▶ **WORK INSTRUCTION**:
Scan the records for lines with the word "computer", and copy every such line.

==== SOURCE MATERIAL

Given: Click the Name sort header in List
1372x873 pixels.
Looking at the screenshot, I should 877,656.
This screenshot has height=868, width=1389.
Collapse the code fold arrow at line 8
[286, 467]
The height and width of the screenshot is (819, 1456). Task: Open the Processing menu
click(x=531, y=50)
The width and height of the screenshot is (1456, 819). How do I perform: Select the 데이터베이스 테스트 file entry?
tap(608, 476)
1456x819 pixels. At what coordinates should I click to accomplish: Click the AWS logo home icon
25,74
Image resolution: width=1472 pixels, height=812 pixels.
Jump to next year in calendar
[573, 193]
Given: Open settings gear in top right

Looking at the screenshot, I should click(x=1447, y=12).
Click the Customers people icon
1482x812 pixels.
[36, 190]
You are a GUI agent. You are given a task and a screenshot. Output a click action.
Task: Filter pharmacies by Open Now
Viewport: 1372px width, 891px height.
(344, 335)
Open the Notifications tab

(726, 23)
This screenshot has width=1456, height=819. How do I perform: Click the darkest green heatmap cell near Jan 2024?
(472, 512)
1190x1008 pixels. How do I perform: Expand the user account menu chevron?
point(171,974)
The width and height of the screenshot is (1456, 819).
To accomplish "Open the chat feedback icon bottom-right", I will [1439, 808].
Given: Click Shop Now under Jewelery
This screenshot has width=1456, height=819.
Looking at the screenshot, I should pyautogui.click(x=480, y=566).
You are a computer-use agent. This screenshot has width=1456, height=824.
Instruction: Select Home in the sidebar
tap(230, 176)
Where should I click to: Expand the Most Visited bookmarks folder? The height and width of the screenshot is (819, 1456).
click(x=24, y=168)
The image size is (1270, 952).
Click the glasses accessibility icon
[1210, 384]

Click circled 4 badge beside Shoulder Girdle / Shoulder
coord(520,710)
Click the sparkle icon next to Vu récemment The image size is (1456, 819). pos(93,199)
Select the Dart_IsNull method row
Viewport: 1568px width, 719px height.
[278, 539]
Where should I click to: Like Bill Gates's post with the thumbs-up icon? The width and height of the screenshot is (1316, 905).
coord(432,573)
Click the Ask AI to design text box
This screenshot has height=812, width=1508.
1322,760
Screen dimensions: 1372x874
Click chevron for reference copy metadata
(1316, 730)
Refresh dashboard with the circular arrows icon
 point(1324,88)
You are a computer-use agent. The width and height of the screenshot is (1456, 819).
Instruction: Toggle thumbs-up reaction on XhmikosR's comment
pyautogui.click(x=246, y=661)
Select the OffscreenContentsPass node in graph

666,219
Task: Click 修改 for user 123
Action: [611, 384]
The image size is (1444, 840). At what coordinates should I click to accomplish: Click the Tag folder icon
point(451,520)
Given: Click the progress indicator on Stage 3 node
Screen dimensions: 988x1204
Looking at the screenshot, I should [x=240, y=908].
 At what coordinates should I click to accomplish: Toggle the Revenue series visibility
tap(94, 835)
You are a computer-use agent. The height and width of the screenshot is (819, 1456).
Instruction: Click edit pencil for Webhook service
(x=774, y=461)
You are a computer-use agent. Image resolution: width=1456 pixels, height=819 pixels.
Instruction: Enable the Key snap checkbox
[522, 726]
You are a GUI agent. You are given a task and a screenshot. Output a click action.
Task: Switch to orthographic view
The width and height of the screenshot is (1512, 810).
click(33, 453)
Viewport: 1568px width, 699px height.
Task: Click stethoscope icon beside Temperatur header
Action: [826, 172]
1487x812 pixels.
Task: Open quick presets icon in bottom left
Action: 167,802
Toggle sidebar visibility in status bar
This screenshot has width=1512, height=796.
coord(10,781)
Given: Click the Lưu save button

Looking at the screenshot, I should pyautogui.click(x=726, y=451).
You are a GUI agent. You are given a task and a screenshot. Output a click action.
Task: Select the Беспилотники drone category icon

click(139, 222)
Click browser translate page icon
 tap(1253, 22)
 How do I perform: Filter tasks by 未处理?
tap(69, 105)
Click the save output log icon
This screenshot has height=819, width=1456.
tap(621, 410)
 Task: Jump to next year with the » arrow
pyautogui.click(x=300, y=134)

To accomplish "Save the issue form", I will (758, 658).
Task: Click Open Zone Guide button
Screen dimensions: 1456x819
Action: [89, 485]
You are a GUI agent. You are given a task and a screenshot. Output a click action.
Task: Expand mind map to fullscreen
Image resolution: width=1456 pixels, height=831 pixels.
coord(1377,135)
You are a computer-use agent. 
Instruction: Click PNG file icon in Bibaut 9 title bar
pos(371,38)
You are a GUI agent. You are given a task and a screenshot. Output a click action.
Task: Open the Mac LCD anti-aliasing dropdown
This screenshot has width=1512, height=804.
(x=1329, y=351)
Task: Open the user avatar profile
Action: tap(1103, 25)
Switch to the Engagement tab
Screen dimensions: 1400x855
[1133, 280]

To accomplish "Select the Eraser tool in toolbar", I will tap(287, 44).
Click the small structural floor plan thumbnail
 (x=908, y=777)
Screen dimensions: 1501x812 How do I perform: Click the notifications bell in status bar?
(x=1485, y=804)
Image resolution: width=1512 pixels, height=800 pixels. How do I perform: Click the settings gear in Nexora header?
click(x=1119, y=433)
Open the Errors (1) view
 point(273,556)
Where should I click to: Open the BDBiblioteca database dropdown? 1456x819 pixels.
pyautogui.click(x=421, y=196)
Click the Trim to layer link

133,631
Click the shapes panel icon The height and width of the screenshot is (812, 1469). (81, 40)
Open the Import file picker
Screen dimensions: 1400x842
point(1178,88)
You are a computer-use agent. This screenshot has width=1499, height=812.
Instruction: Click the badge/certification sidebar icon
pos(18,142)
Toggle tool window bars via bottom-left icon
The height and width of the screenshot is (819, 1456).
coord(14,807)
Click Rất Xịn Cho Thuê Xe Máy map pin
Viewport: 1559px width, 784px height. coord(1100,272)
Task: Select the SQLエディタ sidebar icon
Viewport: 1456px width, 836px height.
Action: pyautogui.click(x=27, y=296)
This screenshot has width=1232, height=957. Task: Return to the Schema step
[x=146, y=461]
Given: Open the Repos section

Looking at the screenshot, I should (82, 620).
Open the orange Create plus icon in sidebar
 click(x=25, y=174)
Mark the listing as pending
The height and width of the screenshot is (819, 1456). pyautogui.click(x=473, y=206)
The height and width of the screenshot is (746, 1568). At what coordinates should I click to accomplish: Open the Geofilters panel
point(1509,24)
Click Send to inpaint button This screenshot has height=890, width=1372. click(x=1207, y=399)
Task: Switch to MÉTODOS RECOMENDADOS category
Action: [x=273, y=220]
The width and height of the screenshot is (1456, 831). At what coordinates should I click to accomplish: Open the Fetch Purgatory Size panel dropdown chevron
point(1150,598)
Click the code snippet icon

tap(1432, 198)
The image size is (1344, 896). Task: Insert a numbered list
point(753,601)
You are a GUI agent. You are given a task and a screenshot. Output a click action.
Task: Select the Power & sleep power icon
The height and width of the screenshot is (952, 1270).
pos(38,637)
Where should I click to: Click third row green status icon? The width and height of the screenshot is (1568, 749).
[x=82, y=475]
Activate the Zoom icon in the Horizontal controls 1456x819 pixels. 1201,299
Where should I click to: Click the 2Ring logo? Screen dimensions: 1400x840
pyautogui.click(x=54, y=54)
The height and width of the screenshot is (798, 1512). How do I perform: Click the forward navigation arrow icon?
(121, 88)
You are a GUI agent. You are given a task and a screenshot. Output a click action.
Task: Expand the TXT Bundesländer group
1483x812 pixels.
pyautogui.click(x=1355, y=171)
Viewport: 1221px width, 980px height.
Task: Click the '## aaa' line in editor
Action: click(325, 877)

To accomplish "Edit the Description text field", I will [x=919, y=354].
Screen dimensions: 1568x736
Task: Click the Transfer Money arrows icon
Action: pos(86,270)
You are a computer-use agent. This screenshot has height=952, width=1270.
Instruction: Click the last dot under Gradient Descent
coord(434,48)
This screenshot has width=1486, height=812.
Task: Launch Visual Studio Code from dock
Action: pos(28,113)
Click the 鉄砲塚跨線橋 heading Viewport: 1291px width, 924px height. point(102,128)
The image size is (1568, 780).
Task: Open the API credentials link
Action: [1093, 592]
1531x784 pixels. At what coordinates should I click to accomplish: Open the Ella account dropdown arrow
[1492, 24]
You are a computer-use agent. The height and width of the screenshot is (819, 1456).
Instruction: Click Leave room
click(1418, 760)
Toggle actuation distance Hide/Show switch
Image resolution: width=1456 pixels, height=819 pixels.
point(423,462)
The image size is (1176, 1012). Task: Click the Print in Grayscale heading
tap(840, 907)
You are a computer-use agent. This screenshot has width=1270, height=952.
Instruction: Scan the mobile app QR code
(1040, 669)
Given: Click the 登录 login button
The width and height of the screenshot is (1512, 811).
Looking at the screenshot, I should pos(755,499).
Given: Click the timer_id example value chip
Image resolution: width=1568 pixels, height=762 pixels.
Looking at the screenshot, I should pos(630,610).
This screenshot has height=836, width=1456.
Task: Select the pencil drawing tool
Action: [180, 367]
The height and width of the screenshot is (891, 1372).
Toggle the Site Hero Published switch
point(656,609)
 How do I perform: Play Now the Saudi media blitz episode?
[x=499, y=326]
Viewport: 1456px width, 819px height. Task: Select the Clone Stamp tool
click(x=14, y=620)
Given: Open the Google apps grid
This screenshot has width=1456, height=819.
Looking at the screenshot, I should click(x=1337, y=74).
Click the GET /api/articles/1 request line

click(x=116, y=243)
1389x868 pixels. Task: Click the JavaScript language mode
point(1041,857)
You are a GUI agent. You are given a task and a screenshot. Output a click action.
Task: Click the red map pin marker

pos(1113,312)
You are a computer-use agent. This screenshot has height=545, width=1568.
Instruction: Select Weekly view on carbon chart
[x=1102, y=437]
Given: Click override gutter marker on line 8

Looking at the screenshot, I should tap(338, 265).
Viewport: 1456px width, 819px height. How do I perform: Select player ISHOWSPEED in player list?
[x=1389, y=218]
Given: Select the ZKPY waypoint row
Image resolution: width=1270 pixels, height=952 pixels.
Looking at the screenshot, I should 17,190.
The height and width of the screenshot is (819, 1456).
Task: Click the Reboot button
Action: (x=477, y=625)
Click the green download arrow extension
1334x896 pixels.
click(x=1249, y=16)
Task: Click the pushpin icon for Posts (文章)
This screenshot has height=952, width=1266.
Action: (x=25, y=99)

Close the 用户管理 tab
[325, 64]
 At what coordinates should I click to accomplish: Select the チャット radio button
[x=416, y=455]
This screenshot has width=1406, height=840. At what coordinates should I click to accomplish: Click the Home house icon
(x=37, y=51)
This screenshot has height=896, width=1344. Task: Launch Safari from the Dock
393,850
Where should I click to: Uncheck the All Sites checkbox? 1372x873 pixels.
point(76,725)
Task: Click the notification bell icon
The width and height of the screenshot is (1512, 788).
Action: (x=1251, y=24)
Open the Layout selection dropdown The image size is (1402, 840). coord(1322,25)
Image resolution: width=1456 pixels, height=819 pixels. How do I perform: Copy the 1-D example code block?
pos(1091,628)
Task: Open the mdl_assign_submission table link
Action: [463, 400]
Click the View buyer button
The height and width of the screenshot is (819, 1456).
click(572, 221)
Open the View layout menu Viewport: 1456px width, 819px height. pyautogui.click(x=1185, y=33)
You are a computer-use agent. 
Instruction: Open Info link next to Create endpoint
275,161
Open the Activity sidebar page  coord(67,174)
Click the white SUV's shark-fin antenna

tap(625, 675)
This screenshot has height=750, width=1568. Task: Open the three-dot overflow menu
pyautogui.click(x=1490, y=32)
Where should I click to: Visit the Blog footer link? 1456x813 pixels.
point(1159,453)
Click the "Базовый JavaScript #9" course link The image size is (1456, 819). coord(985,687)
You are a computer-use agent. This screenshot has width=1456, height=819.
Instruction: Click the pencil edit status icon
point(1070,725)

========

▶ **RESPONSE**:
You are a computer-use agent. This screenshot has width=1456, height=824.
You are a computer-use agent. The width and height of the screenshot is (1456, 819).
You are a computer-use agent. The height and width of the screenshot is (819, 1456).
You are a computer-use agent. Image resolution: width=1456 pixels, height=819 pixels.
You are a computer-use agent. 
You are a computer-use agent. This screenshot has width=1499, height=812.
You are a computer-use agent. This screenshot has height=952, width=1270.
You are a computer-use agent. The height and width of the screenshot is (819, 1456).
You are a computer-use agent. This screenshot has width=1270, height=952.
You are a computer-use agent. This screenshot has height=545, width=1568.
You are a computer-use agent. 
You are a computer-use agent. This screenshot has width=1456, height=819.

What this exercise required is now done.